HR professionals should be braver and tackle the external factors that have a profound impact on their organisations, the director of an HR research and consultancy body has urged.

Institute for Employment Studies (IES) director Peter Reilly said HR should not only carry out its important daily functions, but also anticipate and find solutions for changes imposed on business such as regulatory regimes.

Reilly’s comments came as the IES published its annual report, IES Perspectives, which contains nine articles by IES members aiming to help HR professionals develop a more strategic outlook in their practice.

Reilly told HR magazine that while HR teams needed to continue to perform traditional HR functions to their best ability, the report encourages HR professionals to consider working on issues in which they were less involved.

He said one example was developing a culture of openness to help overcome externally-imposed factors that have a serious effect on an organisation.

“Things like mis-selling of pensions or payment protection schemes – those sorts of things are having a profound impact on how organisations position themselves,” Reilly said.

“I’d like to see HR more in the foreground on these sorts of issues.

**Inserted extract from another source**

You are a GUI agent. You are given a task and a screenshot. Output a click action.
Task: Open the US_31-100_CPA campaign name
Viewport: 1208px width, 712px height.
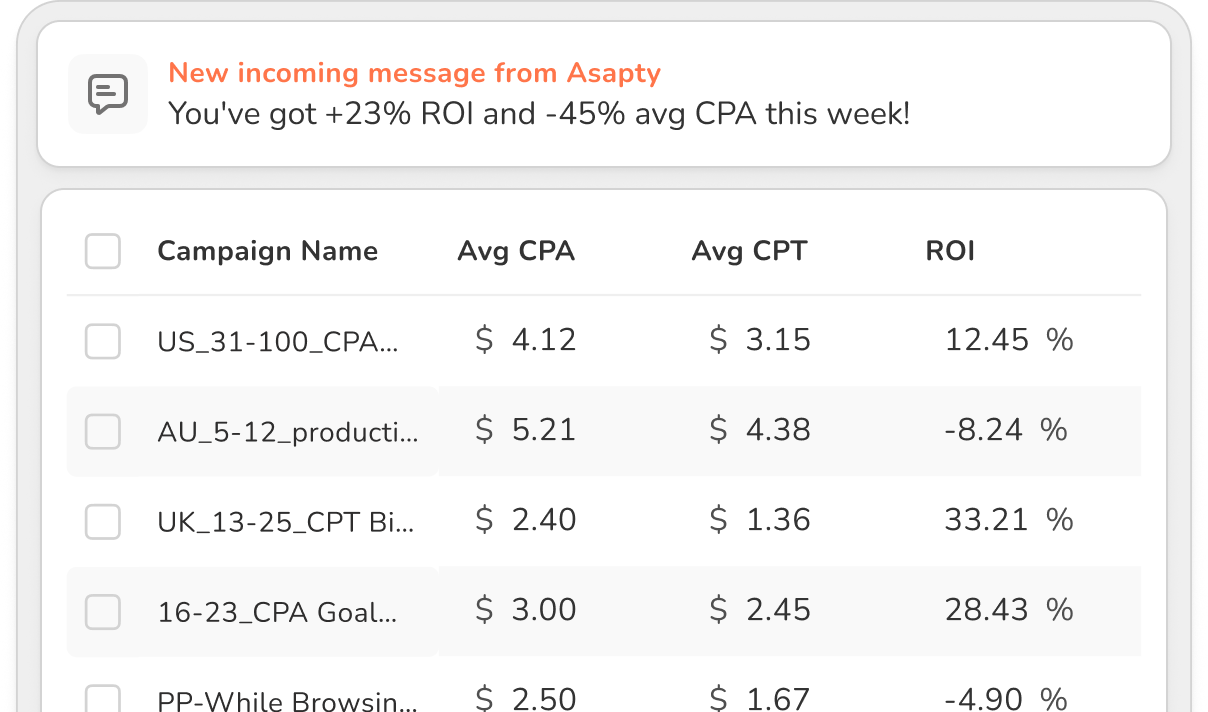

It’s getting into the stuff which is not just normal business-led stuff, but also what’s coming up over the horizon from the world outside.”

Reilly said achieving such change within HR would be challenging. “It’s genuinely difficult because the day-to-day stuff takes up so much time and attention,” he said.

“There’s also a question mark about whether all the HR people have got the skills to do this. Some of it is about disposition – to what extent are they prepared to put their head above the parapet?

“It’s also having the confidence to say: ‘I’ve got a legitimate contribution to make, and I’m going to make it’.”

The report includes articles on zero-hours contracts, diversity at senior team and board level, and crowdsourced leadership.

Reilly’s contribution to the report focuses on outsourcing – a topic he described as an “old chestnut”, but one that HR could do better.

“The piece is a plea,” he said. “If you’re going to consider outsourcing, do it in a fairly systematic way rather than simply because it seems like it’s politically expedient.”